→ **EXERCISE GOAL**:
The required answer is the run of lines from the one holding "Collapse the Alterações" to the end of the data below, copied exactly and free of pictures.

→ **THE INPUT**:
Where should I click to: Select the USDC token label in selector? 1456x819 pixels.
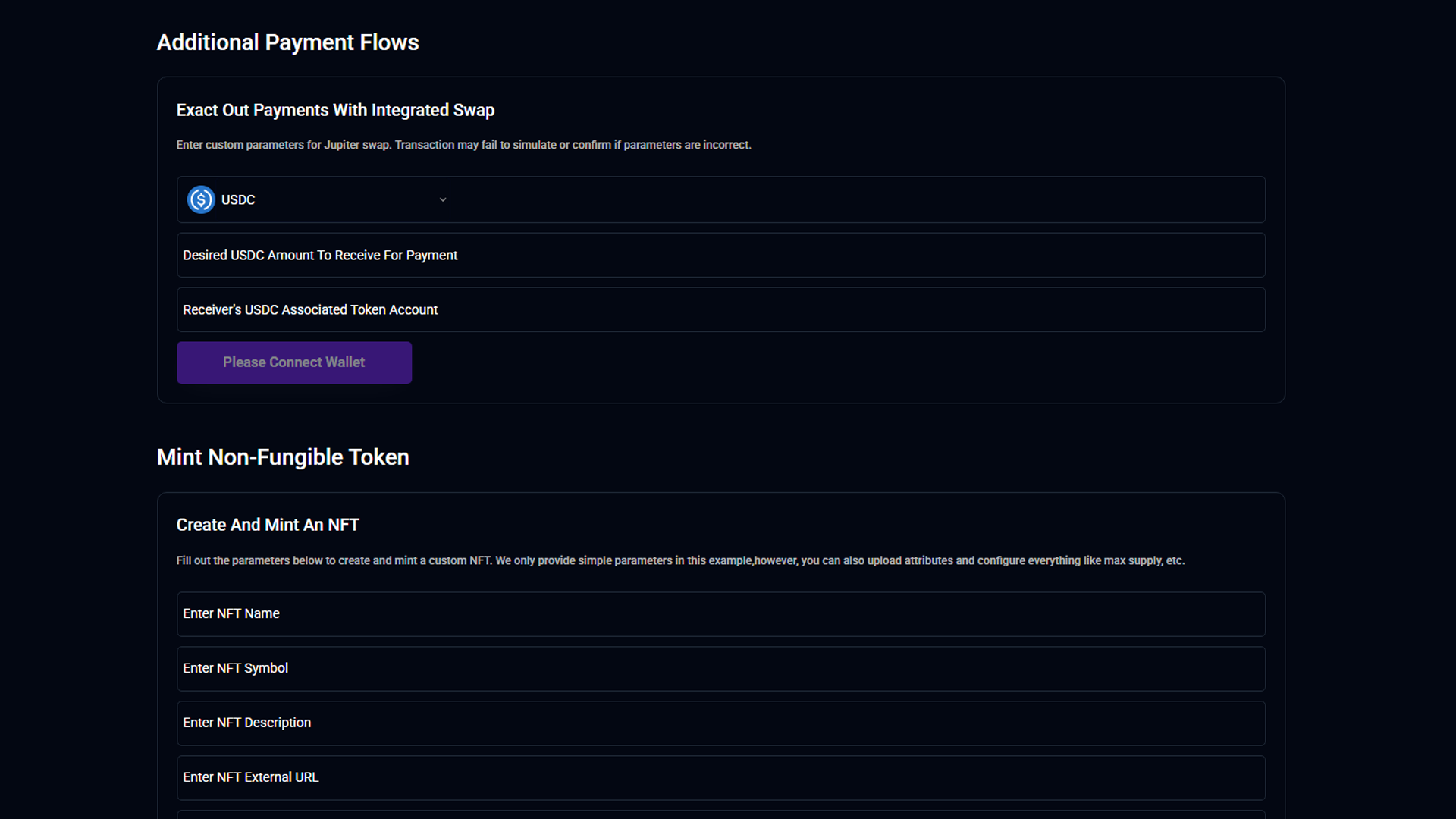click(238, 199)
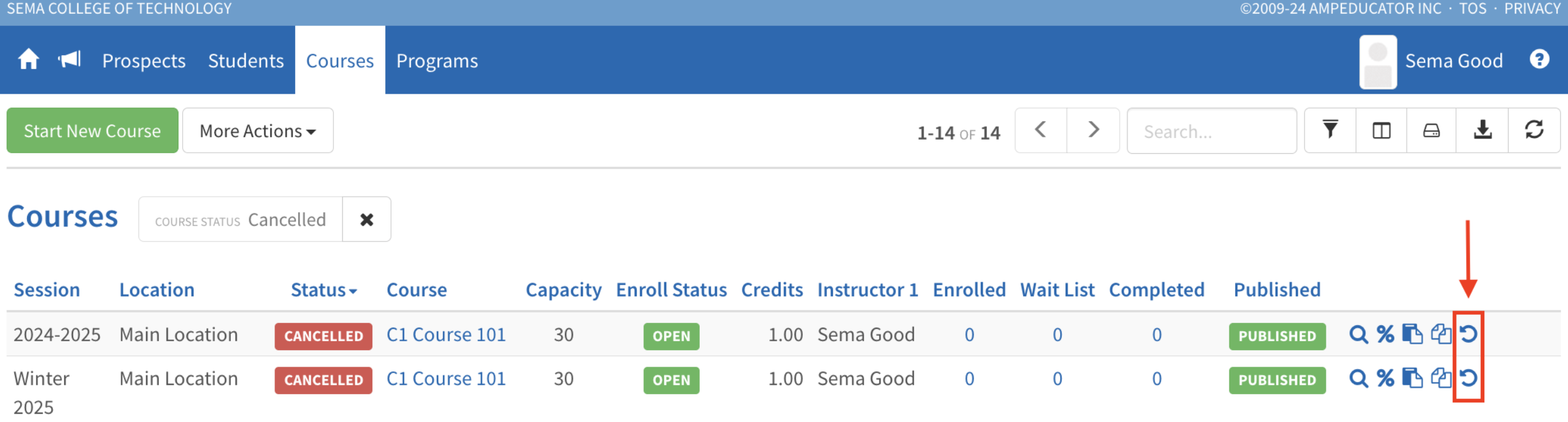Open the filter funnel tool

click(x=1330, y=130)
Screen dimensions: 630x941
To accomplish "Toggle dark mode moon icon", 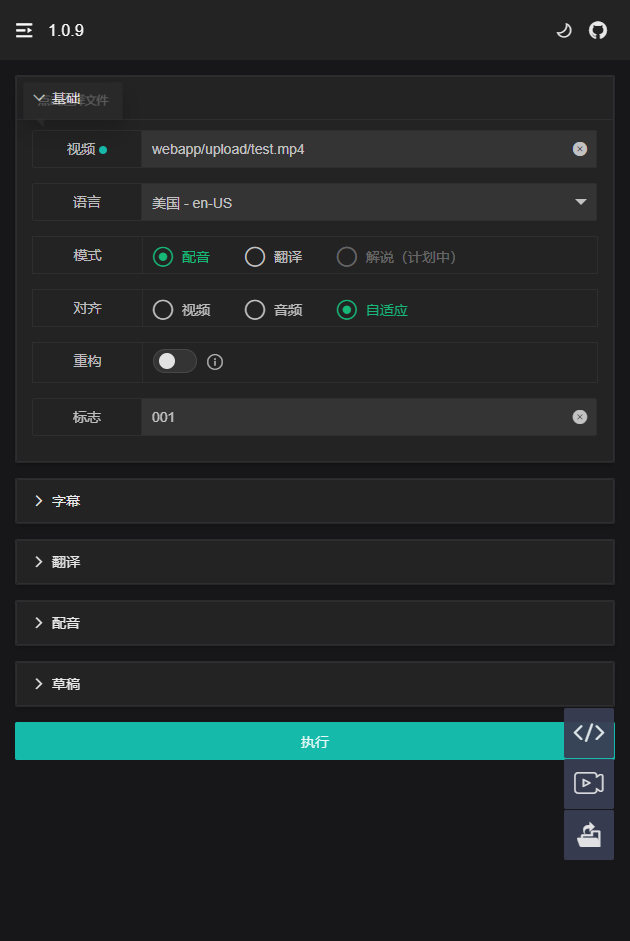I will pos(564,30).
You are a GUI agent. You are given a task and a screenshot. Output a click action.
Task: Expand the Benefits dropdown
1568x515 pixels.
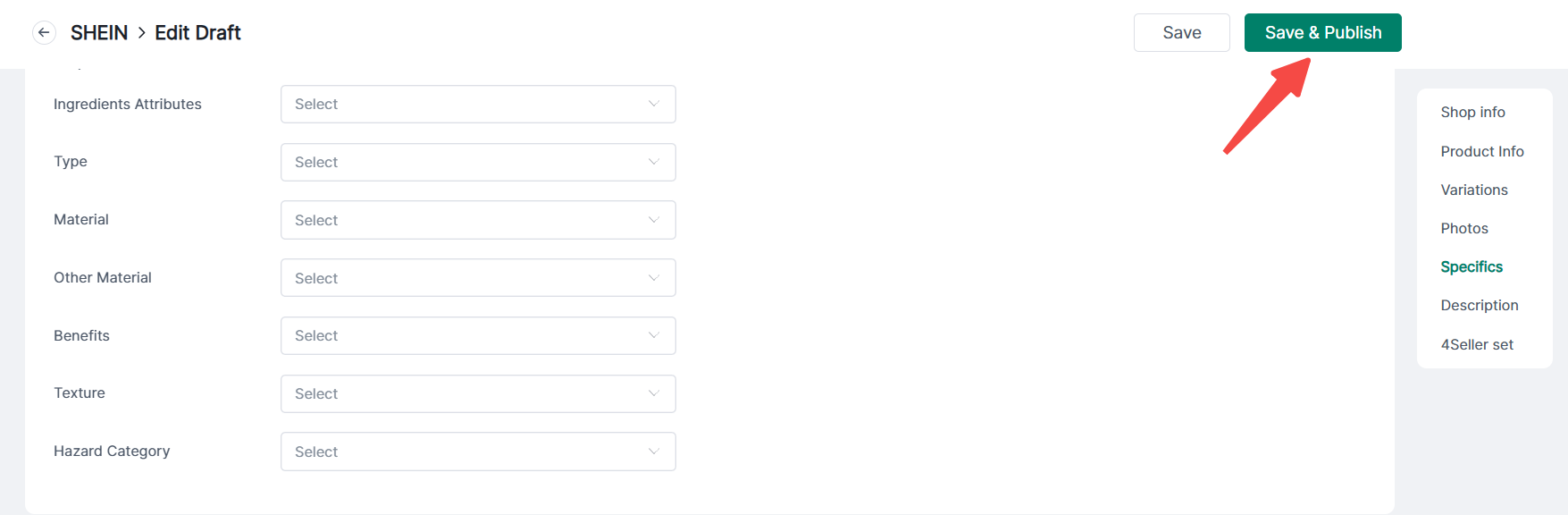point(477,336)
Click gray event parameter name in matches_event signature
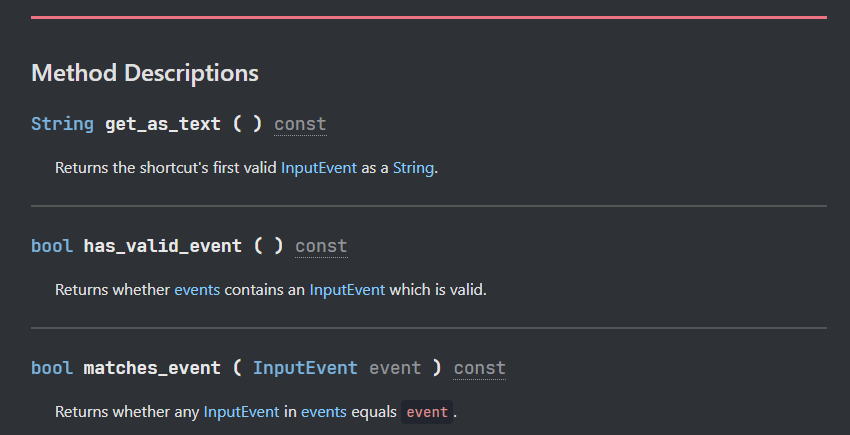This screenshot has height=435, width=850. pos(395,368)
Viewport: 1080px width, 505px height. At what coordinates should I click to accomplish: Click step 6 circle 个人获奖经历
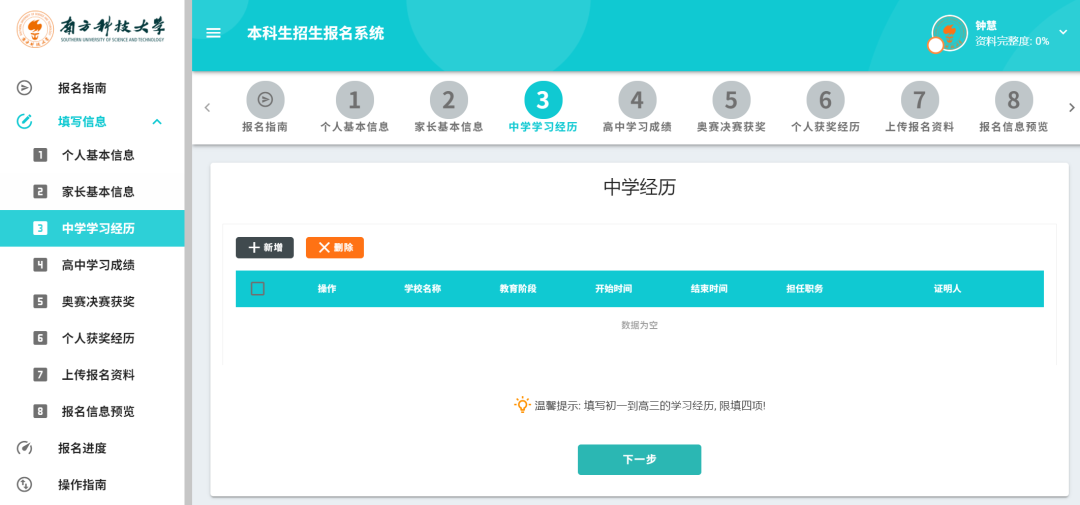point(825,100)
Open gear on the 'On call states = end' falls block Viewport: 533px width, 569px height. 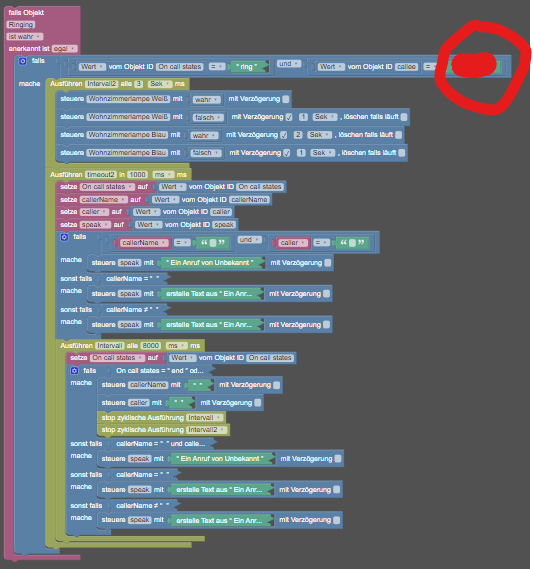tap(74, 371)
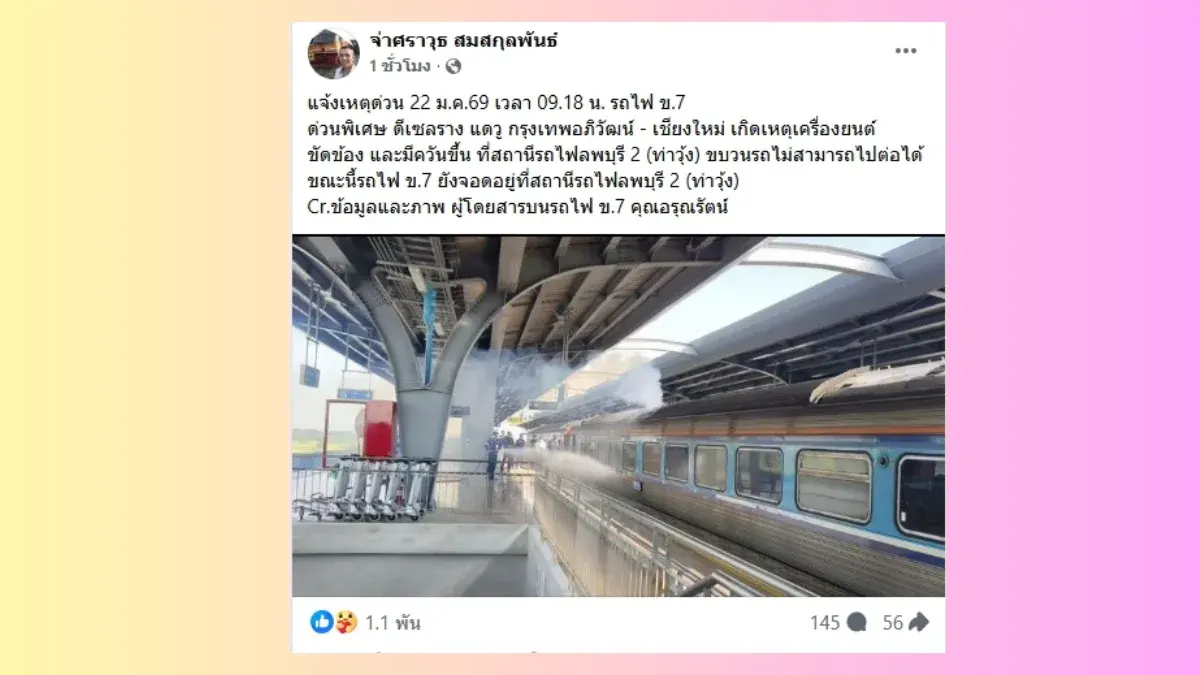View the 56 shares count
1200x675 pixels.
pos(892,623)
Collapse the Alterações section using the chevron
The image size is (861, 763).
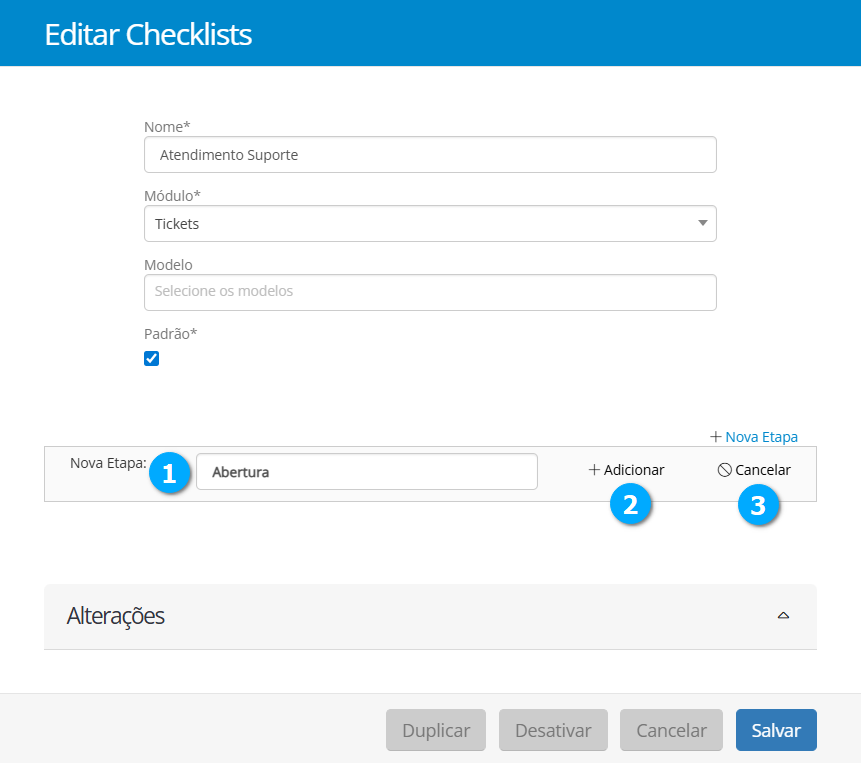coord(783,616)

→ **OUTPUT BELOW**:
Collapse the Alterações section using the chevron
The image size is (861, 763).
coord(783,616)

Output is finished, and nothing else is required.